---------- Texto a ler

Em meados de
outubro, mais cedo do que nunca, ofuscaram por entre as prateleiras dos
supermercados, as luzes de que todos se queixam mas que interiorizam como o
verdadeiro espírito natalício.
A consoada que ditará os excessos na mesa (mais do que se consegue consumir), os objetos que um dia serão lixo, os plásticos que serão oceano, o brilho dos gastos energéticos e os afins, que são tão pouco, atraem-nos o olhar e impedem a visão de realizar a sua função: ver; ver o outro, ver o essencial.
Entre os desabafos
do “Que horror! É tão cedo!” sonhamos o consumismo desenfreado e caminhamos de
forma robótica entre as queixas do excesso de tudo e a falta do preciso de mais.
Não nos definimos enquanto seres humanos.
Há dois mil e dezanove anos, Maria engravidou. Todos a viram e, mesmo sendo o bebé filho do Espírito Santo, José assumiu a paternidade. Maria pariu num estábulo e o bebé foi colocado na manjedoura. O bafo dos animais aqueceram-no e a Luz avisou o Mundo.

--------------------
---------- Itens fornecidos

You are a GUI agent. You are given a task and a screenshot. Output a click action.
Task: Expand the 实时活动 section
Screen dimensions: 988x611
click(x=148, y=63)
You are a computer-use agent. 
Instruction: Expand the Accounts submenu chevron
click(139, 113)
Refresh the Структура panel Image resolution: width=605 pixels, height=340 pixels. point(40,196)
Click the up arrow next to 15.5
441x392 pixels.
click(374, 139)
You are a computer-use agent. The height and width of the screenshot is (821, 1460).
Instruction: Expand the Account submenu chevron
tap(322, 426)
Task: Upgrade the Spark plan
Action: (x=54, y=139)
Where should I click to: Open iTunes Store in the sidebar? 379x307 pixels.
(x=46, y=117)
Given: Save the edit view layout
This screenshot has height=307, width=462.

--------------------
---------- Itens fornecidos

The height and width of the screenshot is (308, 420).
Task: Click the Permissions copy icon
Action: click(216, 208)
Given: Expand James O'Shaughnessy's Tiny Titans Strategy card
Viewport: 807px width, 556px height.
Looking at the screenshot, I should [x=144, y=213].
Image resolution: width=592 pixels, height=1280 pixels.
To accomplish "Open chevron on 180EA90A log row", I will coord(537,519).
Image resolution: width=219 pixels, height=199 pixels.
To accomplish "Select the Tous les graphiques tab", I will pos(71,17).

--------------------
---------- Itens fornecidos

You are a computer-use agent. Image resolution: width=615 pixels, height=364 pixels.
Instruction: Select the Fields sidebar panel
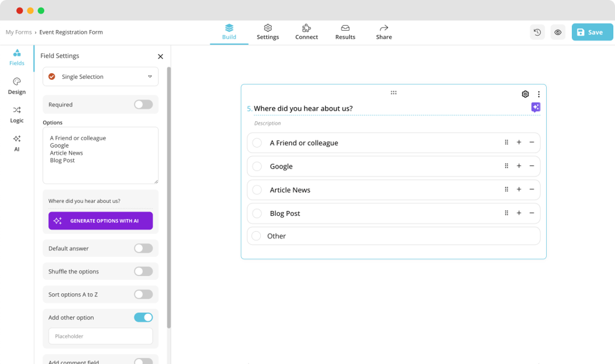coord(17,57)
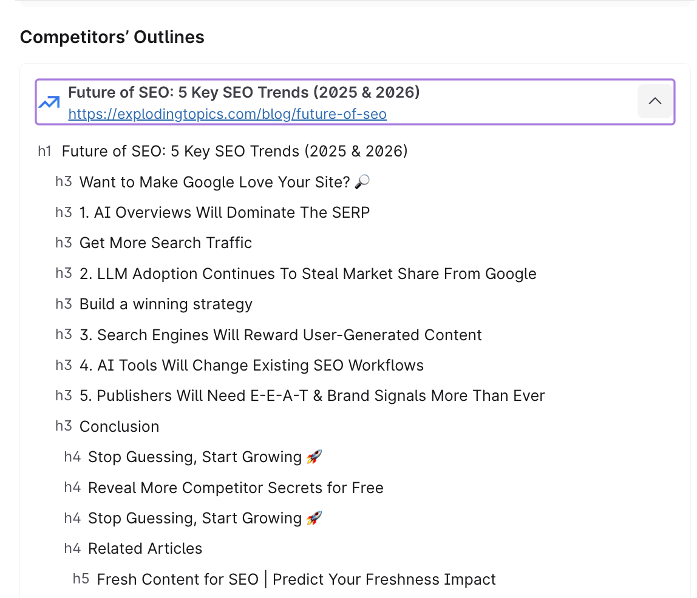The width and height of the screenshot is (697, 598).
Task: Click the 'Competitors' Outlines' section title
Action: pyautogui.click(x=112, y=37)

--------------------

- Tarefa proposta A
No texto sobre o Natal, quando começaram a aparecer as luzes nas prateleiras dos supermercados?
- Tarefa proposta B
Transcreva do texto sobre o Natal o trecho que vai de "A consoada que" a "enquanto seres humanos.".
- Tarefa proposta C
Prossiga o texto sobre o Natal a partir do ponto em que termina.

- Resposta escrita A
Em meados de outubro, mais cedo do que nunca.

- Resposta escrita B
A consoada que ditará os excessos na mesa (mais do que se consegue consumir), os objetos que um dia serão lixo, os plásticos que serão oceano, o brilho dos gastos energéticos e os afins, que são tão pouco, atraem-nos o olhar e impedem a visão de realizar a sua função: ver; ver o outro, ver o essencial.
Entre os desabafos
do “Que horror! É tão cedo!” sonhamos o consumismo desenfreado e caminhamos de
forma robótica entre as queixas do excesso de tudo e a falta do preciso de mais.
Não nos definimos enquanto seres humanos.

- Resposta escrita C
Chegaram as gentes, chegaram os pastores, chegou a aldeia, chegaram os Reis… e,
segundo reza a história, a entre-ajuda, sem juízos de valor, permitiu a vida de
um bebé condenado a um fim demasiado precoce.
Hoje, Sara engravidou.
Durante nove meses, grávida, dormiu na rua e pariu na LUX (local afamado e local de passagem de muitos e muitos).
Não havia
manjedoura, colocou o bebé no contentor do lixo (o local mais quente da zona).
Sara não teve a sorte de Maria: ninguém provou que acredita no Espirito Santo;
ninguém assumiu a paternidade; ninguém a viu grávida dormindo no meio da rua; a
LUX (lugar de culto de milhares de adeptos), apesar do brilho,
desviou o olhar do milagre da vida que ali acontecia. Não houve Reis, não houve Presidentes, não houve Ministros, mas houve milhares de animais que a ignoraram
– bufando, provavelmente, de costas para o milagre de uma vida que cresceu,
durante nove meses, no chão das ruas de Lisboa.
Maria é Santa; Sara
é Put#.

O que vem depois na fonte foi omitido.